Immigration, Neighbors, and Enemies
It is like a science-fiction movie from the 1950’s. Mysterious radiation from outer space takes over the brains of Asian men in America, turning them into moral zombies that go on killing sprees: a Buddhist in Texas who tried to beat the demons out of his three-year-old son who had eaten meat; a discharged IBM employee who shot up an immigrant hospitality center in Binghamton, New York; the Vietnamese father in Mobile who threw his three children off a bridge. Simultaneously, from the South, comes an invading force of violent aliens importing toxins that destroy the souls of those who ingest them. And all across the country the familiar cry goes up, “Nothing can stop them!”
It is not surprising that Barack Obama and the other leaders of his Democratic Party of the Left refuse to take measures to protect the American people from mutants and aliens. After all, they hate the people, the country, and its traditions.
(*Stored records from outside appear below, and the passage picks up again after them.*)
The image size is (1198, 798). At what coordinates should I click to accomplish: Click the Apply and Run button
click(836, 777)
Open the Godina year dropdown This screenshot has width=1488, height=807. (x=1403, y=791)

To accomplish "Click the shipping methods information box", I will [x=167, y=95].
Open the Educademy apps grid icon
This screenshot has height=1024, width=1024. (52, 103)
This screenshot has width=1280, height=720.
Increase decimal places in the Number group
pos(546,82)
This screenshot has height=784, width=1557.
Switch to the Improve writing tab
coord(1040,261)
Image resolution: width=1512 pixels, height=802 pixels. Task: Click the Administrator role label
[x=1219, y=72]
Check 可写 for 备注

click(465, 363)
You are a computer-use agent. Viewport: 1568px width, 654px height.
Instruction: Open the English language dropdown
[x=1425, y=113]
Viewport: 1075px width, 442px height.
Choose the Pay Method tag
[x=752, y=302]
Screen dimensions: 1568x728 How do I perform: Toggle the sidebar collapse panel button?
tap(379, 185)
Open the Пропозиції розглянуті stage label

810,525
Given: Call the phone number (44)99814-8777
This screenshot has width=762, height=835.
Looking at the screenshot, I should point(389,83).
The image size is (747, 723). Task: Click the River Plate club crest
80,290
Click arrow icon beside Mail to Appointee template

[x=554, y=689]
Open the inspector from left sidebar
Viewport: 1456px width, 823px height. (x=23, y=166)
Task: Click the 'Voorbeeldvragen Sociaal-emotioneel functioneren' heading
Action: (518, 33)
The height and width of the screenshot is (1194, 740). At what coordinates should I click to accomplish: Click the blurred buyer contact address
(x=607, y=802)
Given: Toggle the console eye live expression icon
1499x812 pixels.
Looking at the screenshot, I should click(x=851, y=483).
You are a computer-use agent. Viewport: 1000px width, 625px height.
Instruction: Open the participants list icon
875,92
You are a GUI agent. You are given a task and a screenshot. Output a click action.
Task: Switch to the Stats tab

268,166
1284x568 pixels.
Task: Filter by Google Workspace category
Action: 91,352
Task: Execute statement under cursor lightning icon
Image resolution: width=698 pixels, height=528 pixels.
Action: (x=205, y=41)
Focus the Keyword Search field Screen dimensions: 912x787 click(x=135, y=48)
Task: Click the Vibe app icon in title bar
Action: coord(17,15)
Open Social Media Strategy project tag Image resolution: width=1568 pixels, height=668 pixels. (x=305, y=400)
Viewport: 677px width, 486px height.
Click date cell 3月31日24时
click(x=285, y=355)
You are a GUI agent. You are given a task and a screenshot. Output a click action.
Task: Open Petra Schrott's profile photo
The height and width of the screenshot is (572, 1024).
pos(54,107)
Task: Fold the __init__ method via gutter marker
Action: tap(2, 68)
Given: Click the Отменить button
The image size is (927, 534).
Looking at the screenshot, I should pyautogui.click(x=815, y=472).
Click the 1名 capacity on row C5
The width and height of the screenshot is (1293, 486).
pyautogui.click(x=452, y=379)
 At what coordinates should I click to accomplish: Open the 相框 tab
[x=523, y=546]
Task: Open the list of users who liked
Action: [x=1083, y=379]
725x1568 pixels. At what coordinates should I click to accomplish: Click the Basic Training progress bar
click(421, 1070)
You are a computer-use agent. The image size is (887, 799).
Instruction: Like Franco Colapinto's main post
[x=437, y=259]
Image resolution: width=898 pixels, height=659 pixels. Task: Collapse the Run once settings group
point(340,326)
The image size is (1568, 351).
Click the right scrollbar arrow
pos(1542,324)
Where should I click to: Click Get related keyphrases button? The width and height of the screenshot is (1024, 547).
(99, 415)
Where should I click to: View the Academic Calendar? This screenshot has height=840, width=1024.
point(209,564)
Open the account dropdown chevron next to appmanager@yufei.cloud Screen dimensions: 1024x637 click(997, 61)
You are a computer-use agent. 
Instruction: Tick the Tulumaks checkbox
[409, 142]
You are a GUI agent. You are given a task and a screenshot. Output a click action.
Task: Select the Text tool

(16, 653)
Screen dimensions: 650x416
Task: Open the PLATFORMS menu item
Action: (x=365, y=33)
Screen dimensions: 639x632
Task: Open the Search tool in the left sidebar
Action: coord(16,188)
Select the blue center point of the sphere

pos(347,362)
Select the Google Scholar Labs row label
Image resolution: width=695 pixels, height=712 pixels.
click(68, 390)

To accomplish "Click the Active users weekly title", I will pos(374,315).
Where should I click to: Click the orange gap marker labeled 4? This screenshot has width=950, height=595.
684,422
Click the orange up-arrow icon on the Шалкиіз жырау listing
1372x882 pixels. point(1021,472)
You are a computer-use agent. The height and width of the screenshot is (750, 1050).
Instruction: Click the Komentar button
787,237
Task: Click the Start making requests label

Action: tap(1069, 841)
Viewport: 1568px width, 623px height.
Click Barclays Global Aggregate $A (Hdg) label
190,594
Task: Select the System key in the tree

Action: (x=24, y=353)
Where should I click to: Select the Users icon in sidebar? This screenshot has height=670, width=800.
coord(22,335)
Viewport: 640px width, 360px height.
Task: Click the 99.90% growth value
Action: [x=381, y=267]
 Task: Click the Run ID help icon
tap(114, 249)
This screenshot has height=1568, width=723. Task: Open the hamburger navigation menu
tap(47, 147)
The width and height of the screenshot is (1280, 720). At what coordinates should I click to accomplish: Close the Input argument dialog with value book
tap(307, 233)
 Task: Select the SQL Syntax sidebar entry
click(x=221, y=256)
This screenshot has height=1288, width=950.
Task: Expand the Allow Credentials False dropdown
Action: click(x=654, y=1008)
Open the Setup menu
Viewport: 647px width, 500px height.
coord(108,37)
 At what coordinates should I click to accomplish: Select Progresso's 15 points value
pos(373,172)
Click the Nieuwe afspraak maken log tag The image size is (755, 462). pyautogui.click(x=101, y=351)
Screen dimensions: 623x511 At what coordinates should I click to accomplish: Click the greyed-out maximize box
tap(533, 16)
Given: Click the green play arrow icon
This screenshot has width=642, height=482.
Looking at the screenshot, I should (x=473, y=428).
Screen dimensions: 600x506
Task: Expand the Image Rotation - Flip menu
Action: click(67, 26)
Just to put a period to his loathing of the old America, President Obama returned a bust of Winston Churchill to the British government. No reason was given for snubbing our wartime ally, but everyone knows the reason: Churchill took steps to suppress the Mau Maus—a gang of terrorists who expressed their protest against British rule by murdering and raping British farmers and their families.
The Grand Old Party of the Center Right is hardly more patriotic than the Democrats. Oh, it is true that a senator here and a congressman there have made speeches about illegal immigration—hardly ever about the real problem, which is legal immigration—but the Republicans are controlled by a libertarian/Wall Street Journal mind-set that has relegated nation-states to the dustbin of history. Here is the one point on which Marxists and libertarians are in complete agreement: Neither nations nor communities nor even families should command the loyalties of free and equal individuals.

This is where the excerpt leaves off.